2.1 Autoimmune Disease: Current Landscape¶

Autoimmune diseases encompass more than 80 distinct conditions in which the immune system attacks the body's own tissues. The 13 diseases covered by this system represent the most clinically significant autoimmune conditions by prevalence, severity, and therapeutic complexity:

Disease	Abbreviation	Primary Specialty	Estimated US Prevalence
Rheumatoid Arthritis	RA	Rheumatology	1.3 million
Systemic Lupus Erythematosus	SLE	Rheumatology	200,000-300,000
Multiple Sclerosis	MS	Neurology	1 million
Type 1 Diabetes	T1D	Endocrinology	1.6 million
Inflammatory Bowel Disease	IBD	Gastroenterology	3 million
Psoriasis	PsO	Dermatology	7.5 million
Ankylosing Spondylitis	AS	Rheumatology	560,000
Sjogren's Syndrome	SjS	Rheumatology	1-4 million
Systemic Sclerosis	SSc	Rheumatology	100,000
Myasthenia Gravis	MG	Neurology	60,000-80,000
Celiac Disease	CD	Gastroenterology	2 million
Graves' Disease	GD	Endocrinology	1.2 million
Hashimoto's Thyroiditis	HT	Endocrinology	14 million

These 13 conditions collectively affect tens of millions of patients, span at least five medical specialties, and require fundamentally different diagnostic and therapeutic approaches. Yet they share common immunological mechanisms, overlapping serological markers, and a tendency to co-occur -- creating a clinical puzzle that demands integrated analysis.
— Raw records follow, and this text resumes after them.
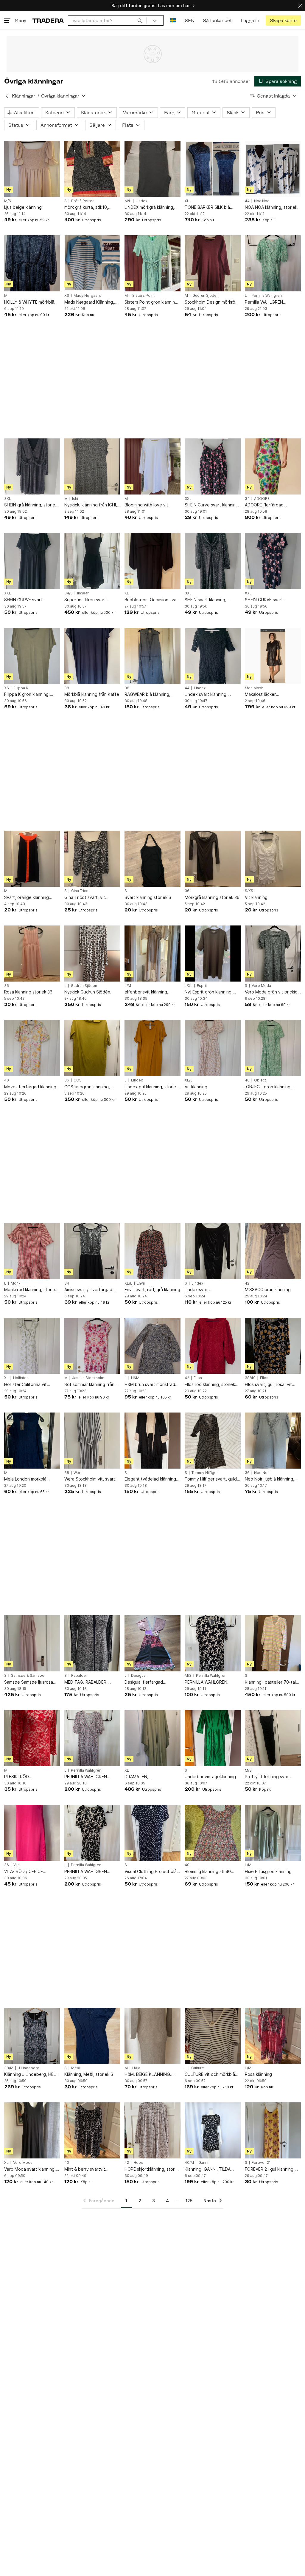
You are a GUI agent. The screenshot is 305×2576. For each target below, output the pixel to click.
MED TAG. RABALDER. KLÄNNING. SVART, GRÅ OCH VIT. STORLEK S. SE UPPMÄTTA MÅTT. (89, 1682)
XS (66, 295)
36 (187, 891)
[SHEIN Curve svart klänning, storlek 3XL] (213, 466)
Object (260, 1080)
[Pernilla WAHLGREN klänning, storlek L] (273, 263)
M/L (128, 201)
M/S (7, 201)
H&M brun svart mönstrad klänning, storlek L (150, 1384)
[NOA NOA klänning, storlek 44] (273, 169)
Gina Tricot (80, 891)
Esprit (202, 986)
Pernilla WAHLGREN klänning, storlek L (264, 302)
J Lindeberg (28, 2068)
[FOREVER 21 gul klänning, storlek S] (273, 2130)
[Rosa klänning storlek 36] (32, 953)
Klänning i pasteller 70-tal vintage (270, 1682)
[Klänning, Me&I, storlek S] (92, 2036)
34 (247, 499)
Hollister (20, 1378)
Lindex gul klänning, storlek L (151, 1087)
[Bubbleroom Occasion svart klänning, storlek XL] (152, 561)
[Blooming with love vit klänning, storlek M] (152, 466)
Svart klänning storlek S (148, 897)
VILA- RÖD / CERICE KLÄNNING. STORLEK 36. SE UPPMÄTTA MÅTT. (32, 1872)
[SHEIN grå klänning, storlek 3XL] (32, 466)
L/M (128, 986)
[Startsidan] (48, 20)
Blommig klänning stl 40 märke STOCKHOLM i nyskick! (208, 1872)
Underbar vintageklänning (210, 1776)
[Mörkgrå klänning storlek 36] (213, 859)
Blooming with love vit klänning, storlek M (146, 505)
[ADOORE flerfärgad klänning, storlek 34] (273, 466)
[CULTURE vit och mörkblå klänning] (213, 2036)
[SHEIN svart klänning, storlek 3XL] (213, 561)
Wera (78, 1473)
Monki (16, 1283)
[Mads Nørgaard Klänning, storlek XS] (92, 263)
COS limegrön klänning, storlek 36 (87, 1087)
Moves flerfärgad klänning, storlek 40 (30, 1087)
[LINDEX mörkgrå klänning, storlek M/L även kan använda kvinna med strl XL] (152, 169)
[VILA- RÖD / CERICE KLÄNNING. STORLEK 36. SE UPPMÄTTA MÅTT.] (32, 1833)
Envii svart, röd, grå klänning (152, 1289)
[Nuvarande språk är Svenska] (173, 20)
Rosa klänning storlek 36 (28, 991)
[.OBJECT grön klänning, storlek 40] (273, 1048)
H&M (135, 1378)
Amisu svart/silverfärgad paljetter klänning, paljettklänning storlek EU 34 (89, 1290)
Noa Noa (261, 201)
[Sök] (139, 20)
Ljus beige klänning (23, 207)
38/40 (250, 1378)
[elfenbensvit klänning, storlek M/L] (152, 953)
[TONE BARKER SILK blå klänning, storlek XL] (213, 169)
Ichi (75, 499)
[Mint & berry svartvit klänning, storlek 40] (92, 2130)
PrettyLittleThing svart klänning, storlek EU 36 (267, 1777)
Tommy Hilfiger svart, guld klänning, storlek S (211, 1479)
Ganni (203, 2163)
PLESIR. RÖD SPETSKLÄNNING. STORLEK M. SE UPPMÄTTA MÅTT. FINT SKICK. (32, 1777)
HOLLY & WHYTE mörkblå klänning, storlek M (29, 302)
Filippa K (20, 688)
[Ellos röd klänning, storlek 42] (213, 1346)
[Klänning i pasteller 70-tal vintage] (273, 1643)
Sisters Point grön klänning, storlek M (152, 302)
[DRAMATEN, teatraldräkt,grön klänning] (152, 1738)
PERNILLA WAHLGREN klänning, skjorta (206, 1682)
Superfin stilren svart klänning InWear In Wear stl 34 (90, 600)
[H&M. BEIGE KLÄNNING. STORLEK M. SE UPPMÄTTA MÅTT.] (152, 2036)
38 (66, 688)
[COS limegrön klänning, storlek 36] (92, 1048)
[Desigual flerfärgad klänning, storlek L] (152, 1643)
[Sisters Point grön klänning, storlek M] (152, 263)
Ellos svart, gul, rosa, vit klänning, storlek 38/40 (268, 1384)
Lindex (141, 201)
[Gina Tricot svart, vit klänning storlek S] (92, 859)
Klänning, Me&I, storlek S (88, 2074)
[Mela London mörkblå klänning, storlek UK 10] (32, 1441)
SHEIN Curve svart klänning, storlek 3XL (212, 505)
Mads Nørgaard (87, 295)
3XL (7, 499)
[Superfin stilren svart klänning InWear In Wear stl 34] (92, 561)
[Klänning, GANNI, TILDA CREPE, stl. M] (213, 2130)
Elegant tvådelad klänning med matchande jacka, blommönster (150, 1479)
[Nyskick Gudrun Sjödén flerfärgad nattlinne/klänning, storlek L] (92, 953)
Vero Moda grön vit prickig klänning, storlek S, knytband (271, 992)
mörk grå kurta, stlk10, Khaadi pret (86, 207)
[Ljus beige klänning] (32, 169)
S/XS (249, 891)
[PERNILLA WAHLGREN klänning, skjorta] (213, 1643)
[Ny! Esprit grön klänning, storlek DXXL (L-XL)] (213, 953)
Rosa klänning (258, 2074)
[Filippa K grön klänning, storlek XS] (32, 656)
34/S (68, 593)
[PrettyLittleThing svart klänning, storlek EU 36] (273, 1738)
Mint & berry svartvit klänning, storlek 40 (84, 2169)
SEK (189, 20)
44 (247, 201)
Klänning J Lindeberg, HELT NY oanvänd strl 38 (31, 2074)
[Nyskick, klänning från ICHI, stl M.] (92, 466)
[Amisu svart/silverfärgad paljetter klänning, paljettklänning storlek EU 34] (92, 1251)
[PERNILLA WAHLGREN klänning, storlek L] (92, 1738)
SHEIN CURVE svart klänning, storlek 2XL (265, 600)
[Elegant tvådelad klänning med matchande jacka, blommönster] (152, 1441)
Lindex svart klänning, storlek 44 (206, 694)
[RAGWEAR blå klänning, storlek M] (152, 656)
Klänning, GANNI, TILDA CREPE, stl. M (208, 2169)
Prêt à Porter (82, 201)
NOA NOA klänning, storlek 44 (271, 207)
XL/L (188, 1080)
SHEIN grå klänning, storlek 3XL (30, 505)
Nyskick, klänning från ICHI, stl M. (90, 505)
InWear (83, 593)
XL (187, 201)
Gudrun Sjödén (205, 295)
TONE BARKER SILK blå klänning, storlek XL (207, 207)
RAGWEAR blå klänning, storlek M (147, 694)
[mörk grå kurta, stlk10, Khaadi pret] (92, 169)
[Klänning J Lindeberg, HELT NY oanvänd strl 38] (32, 2036)
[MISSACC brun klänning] (273, 1251)
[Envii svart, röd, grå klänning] (152, 1251)
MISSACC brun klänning (268, 1289)
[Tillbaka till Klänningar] (7, 95)
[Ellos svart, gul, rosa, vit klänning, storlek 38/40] (273, 1346)
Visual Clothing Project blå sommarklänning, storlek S (151, 1872)
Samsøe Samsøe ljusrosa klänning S (28, 1682)
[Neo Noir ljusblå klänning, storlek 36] (273, 1441)
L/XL (188, 986)
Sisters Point (143, 295)
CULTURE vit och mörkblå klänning (210, 2074)
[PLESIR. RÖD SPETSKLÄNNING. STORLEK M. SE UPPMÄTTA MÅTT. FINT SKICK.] (32, 1738)
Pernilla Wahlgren (266, 295)
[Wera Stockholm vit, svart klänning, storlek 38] (92, 1441)
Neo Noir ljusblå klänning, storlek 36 (269, 1479)
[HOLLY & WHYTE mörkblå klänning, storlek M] (32, 263)
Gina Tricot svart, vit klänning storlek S (84, 897)
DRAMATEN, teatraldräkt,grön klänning (150, 1777)
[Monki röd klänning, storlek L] (32, 1251)
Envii (141, 1283)
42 (247, 1283)
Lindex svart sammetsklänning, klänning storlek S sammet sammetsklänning (211, 1290)
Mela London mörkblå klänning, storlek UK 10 (26, 1479)
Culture (197, 2068)
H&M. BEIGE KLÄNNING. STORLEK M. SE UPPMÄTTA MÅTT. (152, 2074)
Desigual (139, 1675)
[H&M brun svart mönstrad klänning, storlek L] (152, 1346)
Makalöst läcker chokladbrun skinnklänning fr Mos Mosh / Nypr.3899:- (273, 694)
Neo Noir (262, 1473)
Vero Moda (261, 986)
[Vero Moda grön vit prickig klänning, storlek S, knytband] (273, 953)
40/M (189, 2163)
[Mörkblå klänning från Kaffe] (92, 656)
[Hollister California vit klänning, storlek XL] (32, 1346)
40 (6, 1080)
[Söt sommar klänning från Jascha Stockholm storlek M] (92, 1346)
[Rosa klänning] (273, 2036)
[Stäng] (300, 5)
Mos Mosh (254, 688)
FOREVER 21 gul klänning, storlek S (270, 2169)
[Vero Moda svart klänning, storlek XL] (32, 2130)
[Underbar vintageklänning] (213, 1738)
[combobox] (107, 20)
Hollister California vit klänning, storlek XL (25, 1384)
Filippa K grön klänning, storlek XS (27, 694)
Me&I (75, 2068)
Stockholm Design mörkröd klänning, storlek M (211, 302)
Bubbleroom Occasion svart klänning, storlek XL (152, 600)
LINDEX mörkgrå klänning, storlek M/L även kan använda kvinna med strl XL (151, 207)
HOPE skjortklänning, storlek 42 (152, 2169)
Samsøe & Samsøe (27, 1675)
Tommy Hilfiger (205, 1473)
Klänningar (23, 95)
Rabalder (79, 1675)
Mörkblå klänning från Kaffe (91, 694)
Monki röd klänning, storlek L (30, 1290)
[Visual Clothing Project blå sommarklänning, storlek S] (152, 1833)
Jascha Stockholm (88, 1378)
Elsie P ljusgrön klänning (268, 1871)
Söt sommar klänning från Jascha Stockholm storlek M (92, 1384)
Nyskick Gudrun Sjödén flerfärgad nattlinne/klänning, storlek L (91, 992)
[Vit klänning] (273, 859)
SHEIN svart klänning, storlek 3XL (205, 600)
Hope (138, 2163)
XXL (7, 593)
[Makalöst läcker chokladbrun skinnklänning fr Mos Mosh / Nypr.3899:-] (273, 656)
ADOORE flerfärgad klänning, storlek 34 (264, 505)
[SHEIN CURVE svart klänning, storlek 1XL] (32, 561)
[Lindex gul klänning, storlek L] (152, 1048)
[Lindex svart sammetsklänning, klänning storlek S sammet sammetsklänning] (213, 1251)
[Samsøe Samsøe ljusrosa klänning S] (32, 1643)
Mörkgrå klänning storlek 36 (212, 897)
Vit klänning (256, 897)
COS (78, 1080)
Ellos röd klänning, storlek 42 (210, 1384)
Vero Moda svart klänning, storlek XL (30, 2169)
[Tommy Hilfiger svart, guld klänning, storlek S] (213, 1441)
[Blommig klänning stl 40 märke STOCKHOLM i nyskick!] (213, 1833)
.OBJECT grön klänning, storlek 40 (268, 1087)
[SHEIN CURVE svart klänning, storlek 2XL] (273, 561)
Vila (16, 1865)
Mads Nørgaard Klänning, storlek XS (89, 302)
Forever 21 (261, 2163)
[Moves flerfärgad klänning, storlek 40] (32, 1048)
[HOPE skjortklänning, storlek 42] (152, 2130)
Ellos (198, 1378)
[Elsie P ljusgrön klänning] (273, 1833)
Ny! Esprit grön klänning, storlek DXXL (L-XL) (209, 992)
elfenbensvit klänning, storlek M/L (146, 992)
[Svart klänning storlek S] (152, 859)
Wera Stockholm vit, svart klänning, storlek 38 (89, 1479)
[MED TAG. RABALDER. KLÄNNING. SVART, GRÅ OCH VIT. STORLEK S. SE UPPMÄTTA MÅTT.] (92, 1643)
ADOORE (262, 499)
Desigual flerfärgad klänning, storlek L (144, 1682)
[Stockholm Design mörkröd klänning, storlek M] (213, 263)
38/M (8, 2068)
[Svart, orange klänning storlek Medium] (32, 859)
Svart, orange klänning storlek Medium (26, 897)
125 (189, 2200)
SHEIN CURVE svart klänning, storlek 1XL (24, 600)
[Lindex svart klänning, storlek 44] (213, 656)
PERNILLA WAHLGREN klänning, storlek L (85, 1777)
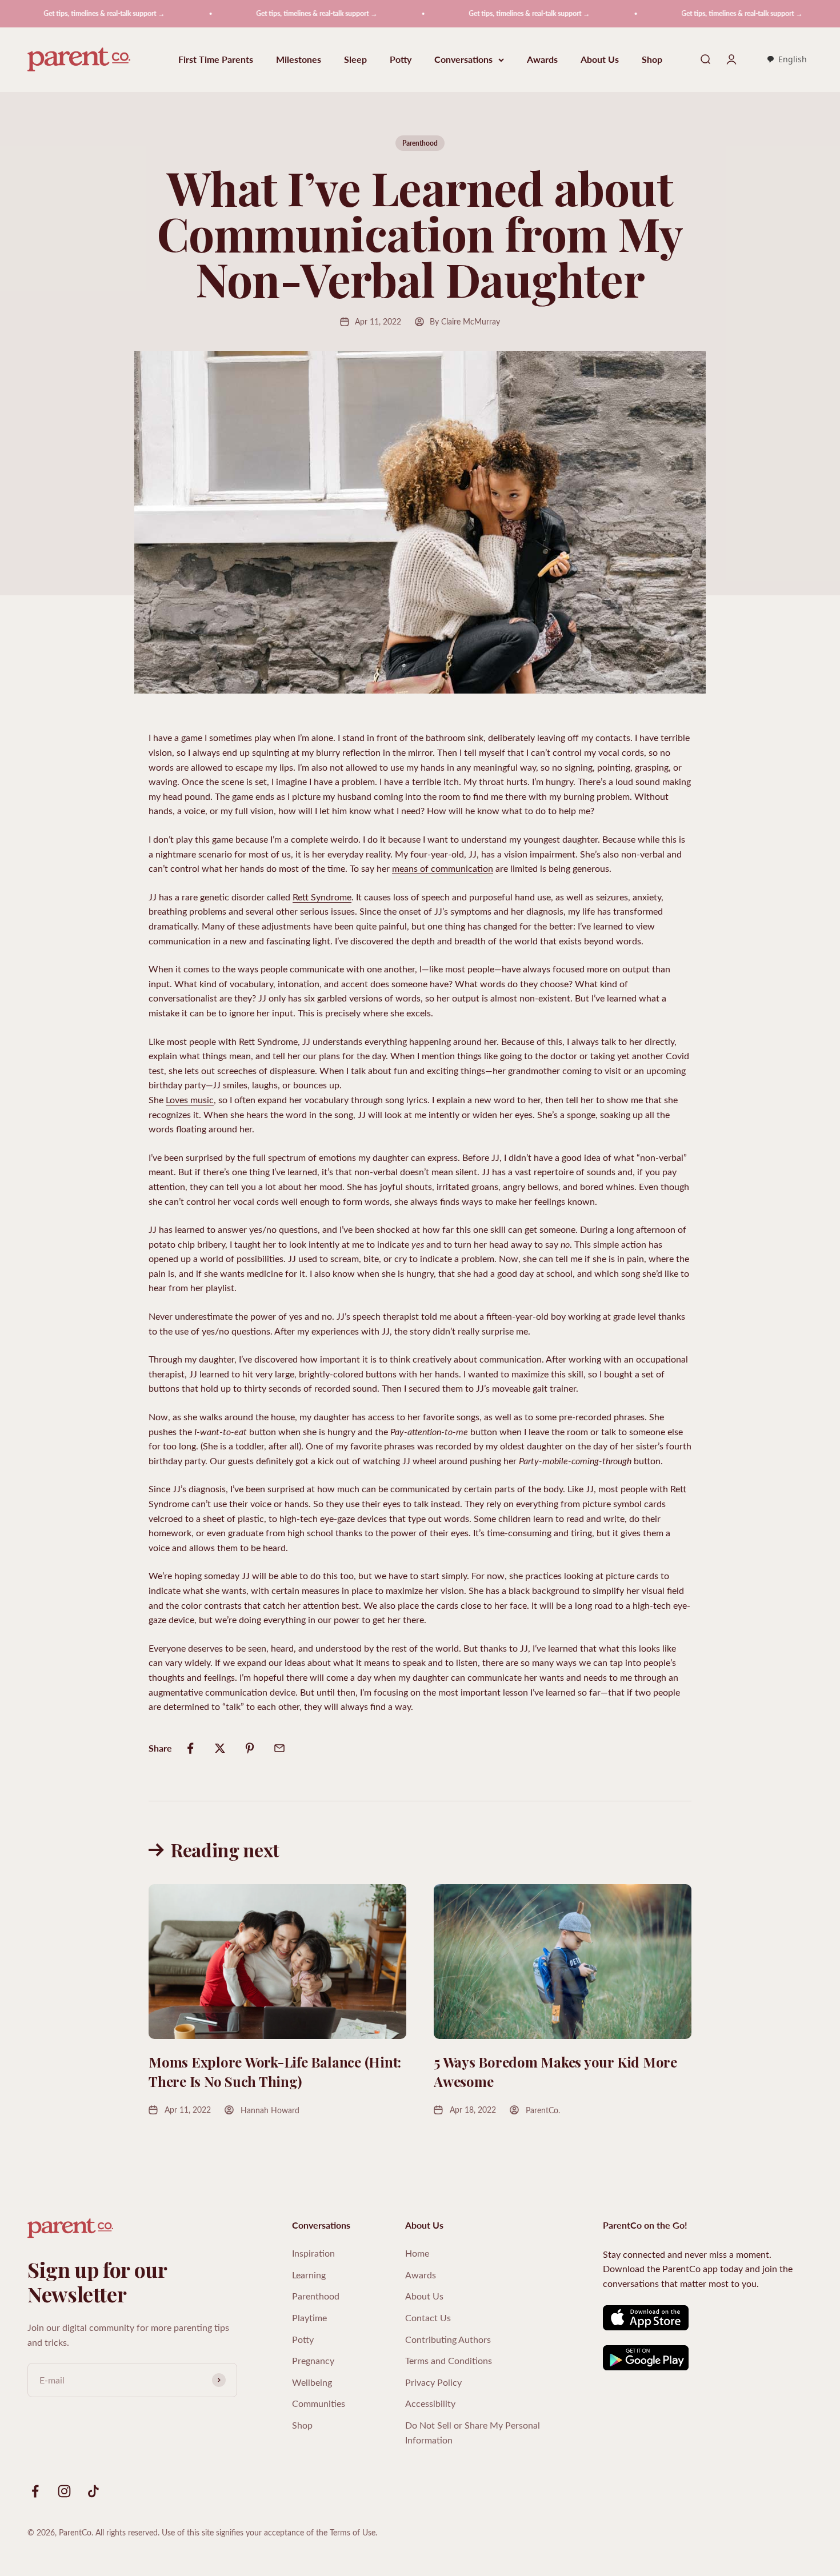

Autoimmune disease management generates data across at least eight distinct categories, each with its own structure, vocabulary, and source systems:

Clinical documents -- Progress notes, consultation letters, discharge summaries spanning multiple specialties and institutions
Laboratory results -- Autoantibody panels, inflammatory markers, organ-specific labs, each with reference ranges that vary by assay
Genetic data -- HLA genotyping, pharmacogenomic variants (CYP2C19, CYP3A4, FCGR3A), disease susceptibility loci
Disease activity assessments -- Scored instruments (DAS28, SLEDAI-2K, BASDAI, PASI) that require structured data extraction from unstructured notes
Imaging -- Joint erosions (RA), sacroiliac MRI (AS), brain MRI (MS), chest CT (SSc-ILD), each interpreted by different subspecialists
Pathology -- Renal biopsy (lupus nephritis), intestinal biopsy (celiac), skin biopsy (psoriasis), each with disease-specific classification systems
Pharmacotherapy records -- Biologic therapy history, treatment responses, adverse events, and pharmacogenomic considerations
Temporal patterns -- The longitudinal trajectory of biomarkers that signals disease flare, remission, or progression

Each data category has a different optimal schema, different source systems, different update cadences, and different relevance to different clinical questions. A traditional single-collection vector database cannot adequately represent this heterogeneity. A multi-collection architecture, where each collection has a purpose-built schema with domain-specific metadata fields, is essential.

3. System Architecture¶

3.1 Overview¶

The Precision Autoimmune Intelligence Agent implements a multi-collection RAG architecture with six core components: (1) domain-specific Milvus collections with typed schemas, (2) parallel vector search with configurable collection weights, (3) a structured domain knowledge base, (4) keyword-based disease area detection with dynamic weight adjustment, (5) a diagnostic engine with classification criteria evaluation, and (6) LLM synthesis with structured citation provenance. The system processes a user query through the following pipeline:

User Query
    |
    v
[Disease Area Detection] -- keyword matching across 13 disease vocabularies
    |
    v
[BAAI/bge-small-en-v1.5 Embedding]
(384-dim, asymmetric query prefix)
    |
    v
[Parallel Search: 14 Milvus Collections]
(ThreadPoolExecutor, IVF_FLAT / COSINE, nprobe=16)
    |
    v
[Collection Weight Adjustment]
(disease-specific weights applied dynamically)
    |
    v
[Knowledge Base Augmentation v2.0.0]
(22 HLA alleles, 24 autoantibodies, 22 therapies,
 20 activity scores, 13 flare patterns, 10 criteria sets)
    |
    v
[Score-Weighted Merge & Rank]
(citation relevance: high >= 0.80, medium >= 0.60)
    |
    v
[Five-Stage Clinical Pipeline]
Patient Profile -> Autoantibody Interpretation -> HLA Analysis ->
Disease Activity Scoring -> Flare Prediction -> Biologic Recommendations
    |
    v
[Diagnostic Engine]
(ACR/EULAR criteria evaluation, differential diagnosis,
 overlap syndrome detection)
    |
    v
[Claude] --> Grounded response with structured citations
    |
    v
[Export] --> Markdown | FHIR R4 | PDF

3.2 The 14 Collections¶

The system maintains 14 Milvus vector collections, each with a purpose-built schema containing domain-specific metadata fields. Thirteen collections are owned and populated by the autoimmune agent; the fourteenth (genomic_evidence) is a read-only shared collection created by the upstream genomics pipeline.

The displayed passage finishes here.